Over the last couple of years, Wonder Welders has grown into a self-sufficient enterprise. They sell a range of hand-made products (some metal, some wooden, and even hand-made recycled paper), and also produce custom orders for international buyers.
Found art doesn’t have to be limited to small scale pieces. There are many people that make huge sculptures and garden ornaments out of scrap metal, damaged vehicles, and other large items.
While many of these sculptures are large, that does not make them any less intricate. Artist Michael Leeds, for example, made some found art bikes out of miscellaneous items that he collected over several years. One of the bikes that he made was actually put together out of old buggies that were destined for the scrap heap. Michael Leeds’ resourcefulness and creativity is amazing. He has a talent for finding exactly the right use for each part to create realistic, yet quirky looking vehicles.

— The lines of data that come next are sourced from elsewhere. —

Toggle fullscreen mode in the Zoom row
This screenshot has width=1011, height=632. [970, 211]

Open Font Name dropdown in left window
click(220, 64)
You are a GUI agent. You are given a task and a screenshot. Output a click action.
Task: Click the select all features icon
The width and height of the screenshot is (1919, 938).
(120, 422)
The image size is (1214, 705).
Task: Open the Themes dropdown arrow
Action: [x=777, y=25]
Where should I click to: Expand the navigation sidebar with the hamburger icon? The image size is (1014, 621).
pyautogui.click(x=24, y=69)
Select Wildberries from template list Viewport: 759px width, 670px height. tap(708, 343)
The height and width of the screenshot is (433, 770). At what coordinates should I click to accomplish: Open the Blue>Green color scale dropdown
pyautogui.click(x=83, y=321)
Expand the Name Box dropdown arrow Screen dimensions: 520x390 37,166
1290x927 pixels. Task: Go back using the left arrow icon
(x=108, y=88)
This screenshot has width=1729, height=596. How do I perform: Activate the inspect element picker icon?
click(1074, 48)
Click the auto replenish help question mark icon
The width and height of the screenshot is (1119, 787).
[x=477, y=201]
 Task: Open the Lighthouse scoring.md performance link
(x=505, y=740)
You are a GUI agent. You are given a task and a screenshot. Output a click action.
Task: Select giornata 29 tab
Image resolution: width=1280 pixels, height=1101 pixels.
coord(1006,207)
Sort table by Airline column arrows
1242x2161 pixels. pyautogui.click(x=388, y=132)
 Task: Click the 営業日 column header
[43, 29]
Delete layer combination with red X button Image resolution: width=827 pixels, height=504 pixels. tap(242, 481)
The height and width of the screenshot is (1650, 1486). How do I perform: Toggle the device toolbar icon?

Another amazing artist is Joe Pogan. Pogan uses his skill with welding equipment to combine various scrap metal items ranging from spanners to old keys, making found art animal sculptures out of them. Each piece uses a huge number of different metal items, but the end result is breathtaking. From a distance, the sculptures are lifelike and convincing, and when you get closer, the level of detail and the number of parts that went into making each one will astound you.
You don’t have to own a welding rotator, or be particularly skilled in DIY, to do your own upcycling. Some paint, patience, and a basic collection of tools is all you need to turn old scrap items into interesting and attractive decorative items for your home.
Whether you choose to turn a vase into a lamp, convert damaged bowls into plant pots, or do something a little fancier, upcycling is a great start on the path towards creating your own found art.
If DIY isn’t your thing, then you can always buy items on Etsy, eBay, or direct from your favourite supplier.